IT was a disaster a long time in the making, and one that should have been seen for what it was before its awful implications were finally realised.
From Edinburgh’s shoddy schools to the collapse of Carillion, we all know now how Private Finance Initiatives (PFI) fail, but why did nobody foresee the looming disasters?
In a new report for the Common Weal think tank, Jim Cuthbert, the former chief statistician for the Scottish Office, revealed how the make-up of PFI (or Public-Private Partnerships, known as PPP) deals link “excessively high returns” to private investors and a higher risk to infrastructure projects compared to publicly run alternatives.
This report follows the news that 2162 jobs have been lost due to the collapse of Carillion, which dealt with many of the PFI/PPP contracts across the UK.
The new paper, entitled ‘Public Private Partnerships: a formula for excess profits and failure’ explains that the spread of excess risk payments to PPP companies during the lifespan of a public building contract – usually about 30 years – means that the money is usually not immediately available for the PPP company to spend in the event of a failure: like a school wall falling down. This, according to the report, means that “the substantial extra cost margin in PFI/PPP projects which the public sector pays for risk transfer does not actually provide meaningful insurance against failure”.
The report also considers the further layer of instability that is built into the PFI/PPP system. Current accountancy rules mean that PPP construction contractors can face an almost immediate black hole in their balance sheet if their ability to sell their equity on the secondary market is hit by events such as construction failures.
READ: The failing of PFI were inevitable - why weren't they spotted?
If the price which they can sell their equity at goes down – or in other words if private investors deem the PPP equity to be too risky to buy – the value of the entire private company will go down.
The solution to the PFI/PPP conundrum, suggests Cuthbert, is a publicly owned Scottish National Infrastructure Company (SNIC). This proposed solution from Common Weal could have saved Scotland about £26 billion if adopted instead of historic PFI/PPP contracts.
Following the Scottish Government’s adoption of Common Weal’s National Investment Bank policy, the think tank believes that SNIC could be the missing link that would end PFI-type deals forever, replacing them with genuine Public-Public partnerships.
The campaign has gained some major ground recently as Cabinet Secretary for the Economy, Keith Brown, acknowledged in Parliament that SNIC was “worth looking at”.
Meanwhile, a grassroots SNP campaign for SNIC, led by former MPs George Kerevan and Anne McLaughlin, has managed to ensure that the policy is on the agenda at the SNP party conference in June, where it is hoped that members will pass the motion.
Common Weal’s head of policy and research, Craig Dalzell, said: “There are many reasons why PFI has been a disastrous failure for Scotland and for the UK as a whole and this new report highlights yet one more.

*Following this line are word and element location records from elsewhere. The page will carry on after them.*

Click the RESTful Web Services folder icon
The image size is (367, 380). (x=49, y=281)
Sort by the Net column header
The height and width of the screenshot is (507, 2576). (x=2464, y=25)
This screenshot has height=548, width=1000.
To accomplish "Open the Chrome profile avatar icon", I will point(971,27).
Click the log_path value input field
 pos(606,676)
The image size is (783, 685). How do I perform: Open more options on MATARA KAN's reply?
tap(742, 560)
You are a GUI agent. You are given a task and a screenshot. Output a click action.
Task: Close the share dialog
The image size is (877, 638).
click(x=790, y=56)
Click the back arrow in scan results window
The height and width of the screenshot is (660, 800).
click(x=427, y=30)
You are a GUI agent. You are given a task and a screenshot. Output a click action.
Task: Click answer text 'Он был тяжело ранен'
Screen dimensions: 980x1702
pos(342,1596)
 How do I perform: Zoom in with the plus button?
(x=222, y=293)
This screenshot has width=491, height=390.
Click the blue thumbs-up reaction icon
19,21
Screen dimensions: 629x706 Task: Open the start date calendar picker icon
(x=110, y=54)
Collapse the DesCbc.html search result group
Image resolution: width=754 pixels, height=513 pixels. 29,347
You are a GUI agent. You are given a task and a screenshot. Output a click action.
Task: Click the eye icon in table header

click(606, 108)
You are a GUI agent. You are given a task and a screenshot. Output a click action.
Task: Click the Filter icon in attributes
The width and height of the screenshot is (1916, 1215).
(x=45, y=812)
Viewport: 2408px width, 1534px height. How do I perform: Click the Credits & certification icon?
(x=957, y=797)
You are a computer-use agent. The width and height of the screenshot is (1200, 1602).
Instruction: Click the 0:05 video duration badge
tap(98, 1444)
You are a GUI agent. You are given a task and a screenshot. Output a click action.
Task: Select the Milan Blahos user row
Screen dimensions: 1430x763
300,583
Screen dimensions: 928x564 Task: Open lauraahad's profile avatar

“This type of scheme is fundamentally and systemically flawed and Scotland should move beyond it as quickly as possible. The welcome announcement by the Scottish Government of the adoption of Common Weal’s policy of forming a Scottish National Investment Bank is a very welcome step towards this goal. The next step is to replace the failed model of companies like Carillion with a Scottish National Infrastructure Company which can support the sustainable development of Scotland’s economy.”
Report author Jim Cuthbert said: “What the paper identifies is an inherent problem implicit in conventional PFI/PPP, which arises from paying the risk premium to the equity investors in such schemes over the extended life of the project.
“On the one hand, paying the risk premium for equity investors in a PFI/PPP scheme over the 30-year lifespan of the project opens up the potential for equity investors to pocket excess returns immediately after the construction phase of the project – provided construction appears to have been completed satisfactorily. But on the other hand, the same mechanism actually also contributes to the high rate of PFI/PPP failure. Paying the risk premium late in the life of the project means that, if things go wrong, the risk premium is not actually available when it is needed, thus increasing the likelihood of failure.”
The Common Weal proposal for a Scottish National Infrastructure Company, with finance provided by the new Scottish National Investment Bank, would get round this problem completely.
Under the proposed public-public type of partnership, there would be no need for the expensive, and wasteful, payment of long term risk premiums to equity investors.”